Look through the records below for the line with "Construction Companies (751, 2446)" and the line with "www.goldenemiratestars.com (467, 1494)", then return those lines and all lines between, exactly.
• • •
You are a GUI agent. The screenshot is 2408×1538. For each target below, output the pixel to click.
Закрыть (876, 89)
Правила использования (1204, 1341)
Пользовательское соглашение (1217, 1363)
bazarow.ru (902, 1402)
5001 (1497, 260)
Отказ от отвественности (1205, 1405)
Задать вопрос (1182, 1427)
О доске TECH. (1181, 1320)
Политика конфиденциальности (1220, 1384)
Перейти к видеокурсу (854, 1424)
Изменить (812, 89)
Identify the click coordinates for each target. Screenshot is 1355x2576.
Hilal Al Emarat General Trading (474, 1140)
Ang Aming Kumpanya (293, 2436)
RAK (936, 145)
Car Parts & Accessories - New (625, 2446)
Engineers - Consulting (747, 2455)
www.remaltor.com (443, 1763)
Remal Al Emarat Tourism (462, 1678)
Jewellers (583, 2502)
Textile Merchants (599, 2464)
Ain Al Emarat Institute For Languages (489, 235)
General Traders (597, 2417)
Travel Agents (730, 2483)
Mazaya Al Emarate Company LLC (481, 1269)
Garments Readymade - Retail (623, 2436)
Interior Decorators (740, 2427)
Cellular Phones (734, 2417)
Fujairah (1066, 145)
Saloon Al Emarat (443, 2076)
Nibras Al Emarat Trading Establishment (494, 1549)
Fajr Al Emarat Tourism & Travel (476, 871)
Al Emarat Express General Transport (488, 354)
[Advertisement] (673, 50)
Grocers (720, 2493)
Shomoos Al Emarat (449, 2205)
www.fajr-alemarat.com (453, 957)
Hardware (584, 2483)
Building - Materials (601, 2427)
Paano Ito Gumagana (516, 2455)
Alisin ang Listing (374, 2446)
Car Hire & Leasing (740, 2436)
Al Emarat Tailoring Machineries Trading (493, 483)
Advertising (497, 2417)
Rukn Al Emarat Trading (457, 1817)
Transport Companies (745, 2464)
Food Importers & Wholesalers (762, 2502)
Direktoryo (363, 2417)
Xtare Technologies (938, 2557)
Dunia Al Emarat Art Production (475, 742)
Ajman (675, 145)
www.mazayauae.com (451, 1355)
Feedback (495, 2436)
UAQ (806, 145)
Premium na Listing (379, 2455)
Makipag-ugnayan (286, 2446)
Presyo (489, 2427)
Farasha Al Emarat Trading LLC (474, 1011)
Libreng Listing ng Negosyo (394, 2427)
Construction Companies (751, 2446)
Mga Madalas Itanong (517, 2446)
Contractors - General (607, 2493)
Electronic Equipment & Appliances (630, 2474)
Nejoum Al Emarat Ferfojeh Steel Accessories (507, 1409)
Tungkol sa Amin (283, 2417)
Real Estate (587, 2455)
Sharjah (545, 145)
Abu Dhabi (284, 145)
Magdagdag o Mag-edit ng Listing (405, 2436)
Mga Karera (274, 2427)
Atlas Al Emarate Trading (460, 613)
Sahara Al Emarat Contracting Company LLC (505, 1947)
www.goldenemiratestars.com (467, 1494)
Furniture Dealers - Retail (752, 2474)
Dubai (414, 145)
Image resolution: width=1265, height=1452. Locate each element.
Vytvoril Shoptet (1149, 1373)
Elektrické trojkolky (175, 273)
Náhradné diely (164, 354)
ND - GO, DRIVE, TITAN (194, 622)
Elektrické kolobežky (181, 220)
• • •
→ FINISHED TASK
Construction Companies (751, 2446)
Mga Madalas Itanong (517, 2446)
Contractors - General (607, 2493)
Electronic Equipment & Appliances (630, 2474)
Nejoum Al Emarat Ferfojeh Steel Accessories (507, 1409)
Tungkol sa Amin (283, 2417)
Real Estate (587, 2455)
Sharjah (545, 145)
Abu Dhabi (284, 145)
Magdagdag o Mag-edit ng Listing (405, 2436)
Mga Karera (274, 2427)
Atlas Al Emarate Trading (460, 613)
Sahara Al Emarat Contracting Company LLC (505, 1947)
www.goldenemiratestars.com (467, 1494)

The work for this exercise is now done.